▶ **Exercise directions**
Locate every line in the material below that contains the word "axis" and copy each of those lines in full.

▶ **Data for this task**
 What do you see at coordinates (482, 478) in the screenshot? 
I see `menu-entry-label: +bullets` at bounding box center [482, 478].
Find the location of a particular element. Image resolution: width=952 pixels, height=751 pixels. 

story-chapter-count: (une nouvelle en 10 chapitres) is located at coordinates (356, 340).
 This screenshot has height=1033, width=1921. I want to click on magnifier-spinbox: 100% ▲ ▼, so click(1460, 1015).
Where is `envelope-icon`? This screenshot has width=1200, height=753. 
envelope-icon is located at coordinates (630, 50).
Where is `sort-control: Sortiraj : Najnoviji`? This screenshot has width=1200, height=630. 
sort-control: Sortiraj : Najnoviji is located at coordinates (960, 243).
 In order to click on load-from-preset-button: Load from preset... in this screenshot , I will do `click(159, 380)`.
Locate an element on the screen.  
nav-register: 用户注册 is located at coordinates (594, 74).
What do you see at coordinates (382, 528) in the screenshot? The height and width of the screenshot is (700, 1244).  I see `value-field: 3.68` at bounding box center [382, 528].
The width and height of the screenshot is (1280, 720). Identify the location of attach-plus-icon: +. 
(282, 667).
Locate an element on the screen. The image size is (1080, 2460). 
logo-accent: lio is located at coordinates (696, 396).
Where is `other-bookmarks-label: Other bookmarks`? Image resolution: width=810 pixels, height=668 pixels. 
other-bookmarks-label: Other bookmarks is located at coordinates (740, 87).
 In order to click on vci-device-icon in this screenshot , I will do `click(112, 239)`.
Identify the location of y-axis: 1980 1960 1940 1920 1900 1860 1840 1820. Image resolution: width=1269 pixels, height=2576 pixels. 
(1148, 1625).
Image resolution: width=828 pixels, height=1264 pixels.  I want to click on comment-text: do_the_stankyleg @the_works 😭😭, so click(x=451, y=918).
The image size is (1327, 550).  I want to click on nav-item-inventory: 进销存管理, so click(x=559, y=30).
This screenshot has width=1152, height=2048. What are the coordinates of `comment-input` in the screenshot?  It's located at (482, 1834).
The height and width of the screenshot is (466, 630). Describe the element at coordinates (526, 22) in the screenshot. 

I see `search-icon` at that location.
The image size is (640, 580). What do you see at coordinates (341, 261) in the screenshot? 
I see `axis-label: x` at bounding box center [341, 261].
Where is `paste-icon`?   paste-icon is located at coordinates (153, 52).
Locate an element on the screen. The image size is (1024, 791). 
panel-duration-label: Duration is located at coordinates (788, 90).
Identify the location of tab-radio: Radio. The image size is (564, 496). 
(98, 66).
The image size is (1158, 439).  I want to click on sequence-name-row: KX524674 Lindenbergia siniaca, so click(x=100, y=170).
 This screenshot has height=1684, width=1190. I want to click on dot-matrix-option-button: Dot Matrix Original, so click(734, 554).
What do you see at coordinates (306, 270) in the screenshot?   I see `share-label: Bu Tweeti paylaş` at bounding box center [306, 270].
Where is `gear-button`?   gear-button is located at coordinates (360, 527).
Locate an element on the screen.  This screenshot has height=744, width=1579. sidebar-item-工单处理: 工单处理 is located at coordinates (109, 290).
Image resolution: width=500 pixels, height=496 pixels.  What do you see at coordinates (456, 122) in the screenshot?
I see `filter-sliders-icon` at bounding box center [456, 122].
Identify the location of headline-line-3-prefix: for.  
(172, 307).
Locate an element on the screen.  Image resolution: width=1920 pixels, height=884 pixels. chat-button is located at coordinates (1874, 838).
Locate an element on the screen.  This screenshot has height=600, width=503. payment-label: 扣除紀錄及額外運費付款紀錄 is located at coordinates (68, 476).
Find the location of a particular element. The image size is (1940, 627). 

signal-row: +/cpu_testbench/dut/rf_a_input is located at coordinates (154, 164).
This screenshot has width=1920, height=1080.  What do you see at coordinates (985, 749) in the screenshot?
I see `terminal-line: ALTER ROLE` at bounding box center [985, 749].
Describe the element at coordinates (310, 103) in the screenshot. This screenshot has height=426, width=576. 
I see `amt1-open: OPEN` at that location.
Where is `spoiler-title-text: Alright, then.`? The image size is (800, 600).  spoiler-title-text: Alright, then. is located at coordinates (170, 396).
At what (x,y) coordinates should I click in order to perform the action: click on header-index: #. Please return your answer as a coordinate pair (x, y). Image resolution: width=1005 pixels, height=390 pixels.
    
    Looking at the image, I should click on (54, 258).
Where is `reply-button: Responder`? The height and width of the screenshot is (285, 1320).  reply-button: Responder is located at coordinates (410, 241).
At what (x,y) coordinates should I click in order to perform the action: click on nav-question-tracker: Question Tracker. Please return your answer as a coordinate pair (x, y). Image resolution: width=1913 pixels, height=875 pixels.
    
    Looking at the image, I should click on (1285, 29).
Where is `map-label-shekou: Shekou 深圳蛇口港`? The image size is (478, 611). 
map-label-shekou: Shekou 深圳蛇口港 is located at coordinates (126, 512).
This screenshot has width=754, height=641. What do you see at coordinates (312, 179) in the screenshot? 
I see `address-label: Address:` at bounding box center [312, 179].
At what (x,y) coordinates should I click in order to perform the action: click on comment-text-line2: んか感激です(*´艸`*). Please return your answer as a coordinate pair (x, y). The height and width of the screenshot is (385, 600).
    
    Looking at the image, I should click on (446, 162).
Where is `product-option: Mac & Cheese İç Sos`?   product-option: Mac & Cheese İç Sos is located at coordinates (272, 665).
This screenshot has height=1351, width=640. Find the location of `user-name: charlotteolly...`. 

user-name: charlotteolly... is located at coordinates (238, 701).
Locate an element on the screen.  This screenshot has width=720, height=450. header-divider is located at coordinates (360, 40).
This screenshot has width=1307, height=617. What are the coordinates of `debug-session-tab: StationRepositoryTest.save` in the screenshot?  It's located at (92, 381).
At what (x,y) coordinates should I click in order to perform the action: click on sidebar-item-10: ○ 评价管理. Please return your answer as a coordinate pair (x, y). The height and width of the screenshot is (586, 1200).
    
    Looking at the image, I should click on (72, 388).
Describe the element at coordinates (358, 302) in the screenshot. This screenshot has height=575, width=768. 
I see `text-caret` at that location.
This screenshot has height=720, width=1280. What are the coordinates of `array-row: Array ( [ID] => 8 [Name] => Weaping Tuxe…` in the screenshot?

▶ **Solution**
Identify the location of y-axis: 1980 1960 1940 1920 1900 1860 1840 1820. Image resolution: width=1269 pixels, height=2576 pixels. 
I see `axis-label: x` at bounding box center [341, 261].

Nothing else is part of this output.